** START OF EXTRACT **

In a previous article I showed you how to get started with plugin development in CDAP. But, wouldn’t it be nice if we can attach a debugger to a deployed plugin and see how it performs inside of a pipeline with actual data?
I’m going to show you how to attach a debugger to a CDAP sandbox instance so that we can inspect the data that is being processed by the plugin. This will help us get a better sense of what the plugin is doing, and all the other interesting bits that we can observe from the objects we’ll have access to.
It’s always handy to be able to see what data is being passed along from a previous stage in a pipeline and how that data is being passed to the next stage in the pipeline. When you build a plugin it’s always best to start simple and layer on additional functionality as you go. This article builds on the knowledge from the previous plugin development article and once again I’ll use the example-transform plugin for illustration.
# Clone and Build the Plugin
First, clone the example-transform plugin from the Git repo.
git clone https://github.com/data-integrations/example-transform.git
Open up the pom.xml in IntelliJ as a project — we’ll come back to it later.
At this point we won’t be making any changes to the source code. We just want to build the project as is and deploy the resulting plugin to CDAP. You can build it manually in the terminal or use Maven inside of IntelliJ to build the project. The command to use is:
mvn clean package
Once the build finishes you will find the plugin artifacts in the resulting target directory as illustrated.
# Start CDAP in Debug Mode
In order for us to debug the plugin we must first start CDAP in debug mode so out debugger has something to attach to. To enable the debugging agent simply add the following command argument to your normal cdap start command:
— enable-debug
The full comand would thus be:
cdap sandbox start — enable-debug
Optionally, if you want to use a port other than the default port 5050, simply add the port number after the enable debug command.
Take note of the following line in the output.
Remote debugger agent started on port 5005
This indicates that the debugger agent service has been started on port 5005. We will see this port referenced again later when we attach to the debbuger to that port. Now that CDAP is running in debug mode deploy the plugin to CDAP and build a quick pipeline that will pass some data on to this example-transform. Keep in mind that this is a transform plugin, thus you will find it within the Transform bin in the pipeline Studio. Bellow is a a screencap that illustrates this process.
At this point we won’t be making any changes to the source code.

** END OF EXTRACT **
** START OF RAW DATA **

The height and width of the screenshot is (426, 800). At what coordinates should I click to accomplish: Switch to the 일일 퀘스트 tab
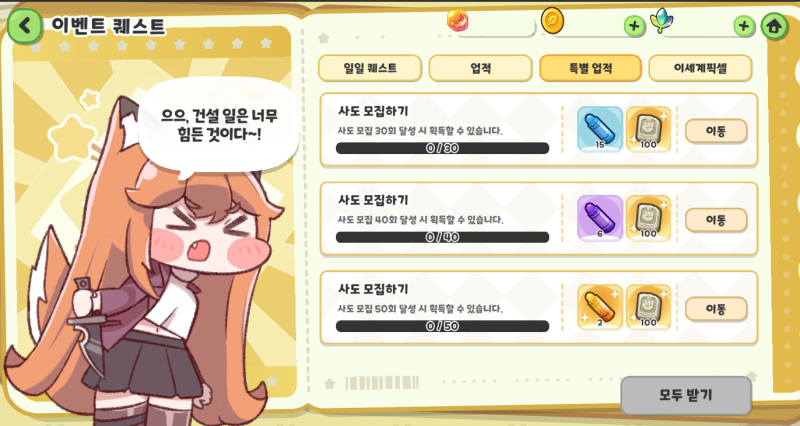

** END OF RAW DATA **

(THINGS TO DO):
1 - Answer these questions using the CDAP plugin debugging article, one answer per line marked (a), (b) and (c):
(a) Which plugin does the article use for illustration?
(b) What command builds the project?
(c) In which bin of the pipeline Studio is the plugin found?
2 - Write out the CDAP plugin debugging article from "It’s always handy" to "plugin for illustration.".
3 - Write the next part of the CDAP plugin debugging article, starting after its last sentence.

(SOLVED PROBLEMS):
1 -
(a) The example-transform plugin.
(b) mvn clean package
(c) The Transform bin.

2 -
It’s always handy to be able to see what data is being passed along from a previous stage in a pipeline and how that data is being passed to the next stage in the pipeline. When you build a plugin it’s always best to start simple and layer on additional functionality as you go. This article builds on the knowledge from the previous plugin development article and once again I’ll use the example-transform plugin for illustration.

3 -
# Start Debugger in IntelliJ
With the plugin now added to our pipeline we are ready to start debugging the plugin code with IntelliJ while the pipeline is running. We will run the pipeline in preview mode so that we can iterate over deployment of the plugin and observe the effects of any changes we make.
Open up the source file for the ExampleTransformPlugin class, navigate to the transform method and put a breakpoint somewhere in that method. From the IntelliJ menu select Run → Attach to Process. This will open up a dialog that will show you the process listening on 5005. Select the Java process and connect the debugger.
Switch over to the pipeline studio, put in preview mode and run it. Switch back to the IntelliJ screen and whooila, your breakpoint has been reached and you can now inspect the data that is coming from the Wrangler stage. Clicking on the fields variable will show you that you have an object with 12 elements. You can now inspect each of the elements within this object and see what results it produces. As you step over each iteration of the loop you will see the records being submitter in sequence through the pipeline.
While you’re in debug mode the preview for the pipeline will continue to run until you stop the debugger or the pipeline preview.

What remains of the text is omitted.